The problem: An exact copy of the entries is required, with every image omitted.

- - - -

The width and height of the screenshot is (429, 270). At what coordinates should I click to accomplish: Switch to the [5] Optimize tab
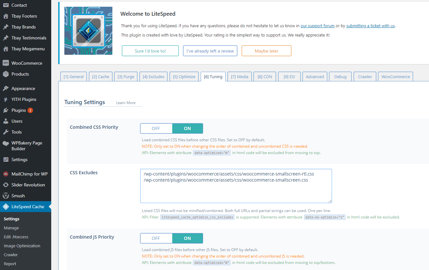(x=184, y=77)
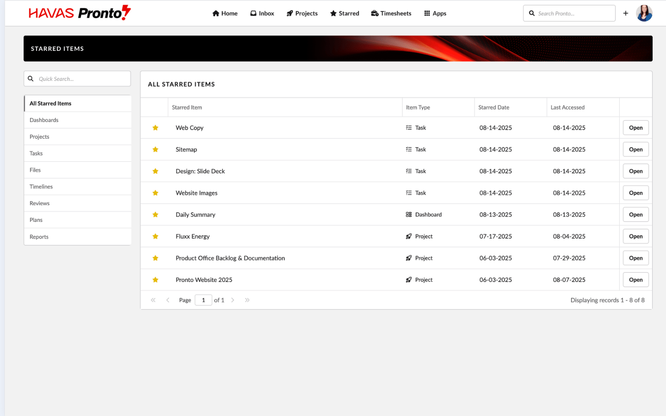Screen dimensions: 666x416
Task: Open Timesheets from the top navigation
Action: 391,13
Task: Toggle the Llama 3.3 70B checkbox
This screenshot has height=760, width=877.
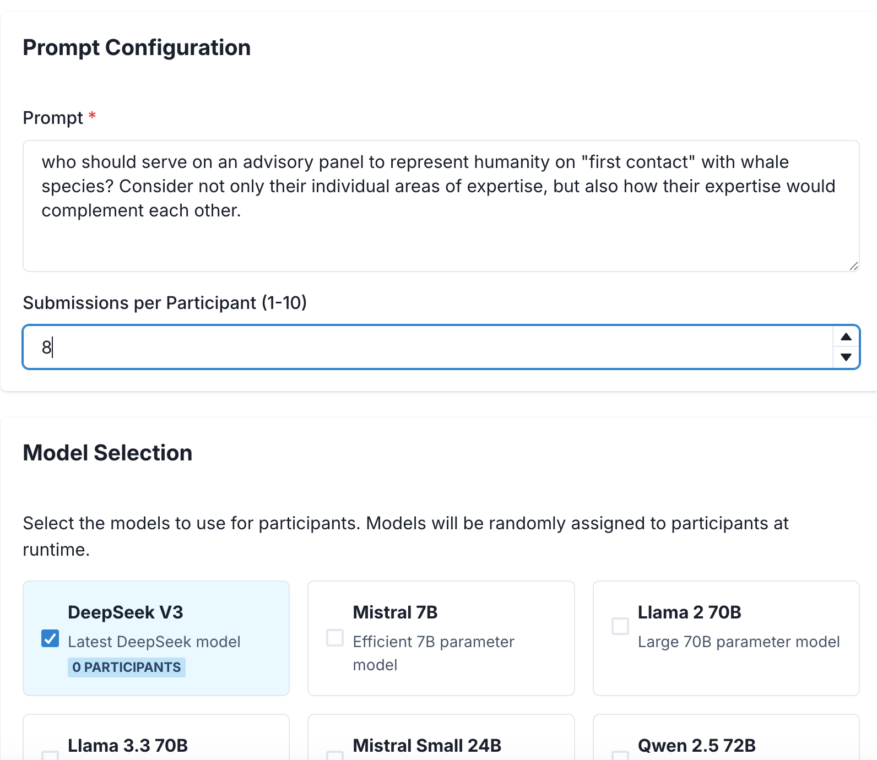Action: [50, 756]
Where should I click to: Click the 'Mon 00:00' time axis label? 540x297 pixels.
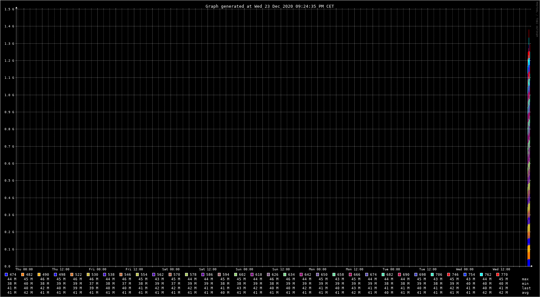[x=317, y=269]
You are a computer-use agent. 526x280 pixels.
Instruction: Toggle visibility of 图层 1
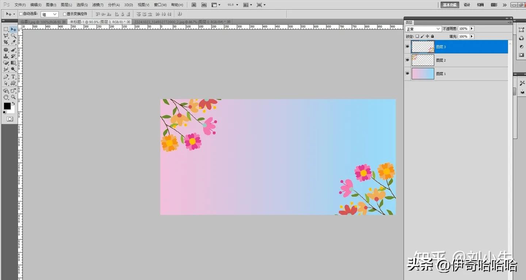pyautogui.click(x=407, y=73)
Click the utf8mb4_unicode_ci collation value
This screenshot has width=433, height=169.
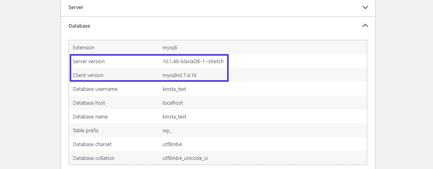[185, 158]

- - - -

Written reply:
The width and height of the screenshot is (429, 270). At what coordinates should I click to accomplish: Switch to the [5] Optimize tab
(x=184, y=77)
Screen dimensions: 666x416
Task: Open Timesheets from the top navigation
Action: 391,13
Task: Toggle the Llama 3.3 70B checkbox
This screenshot has height=760, width=877.
Action: [50, 756]
Where should I click to: Click the 'Mon 00:00' time axis label? 540x297 pixels.
[x=317, y=269]
You are a computer-use agent. 526x280 pixels.
Instruction: Toggle visibility of 图层 1
pyautogui.click(x=407, y=73)
Click the utf8mb4_unicode_ci collation value
This screenshot has width=433, height=169.
[185, 158]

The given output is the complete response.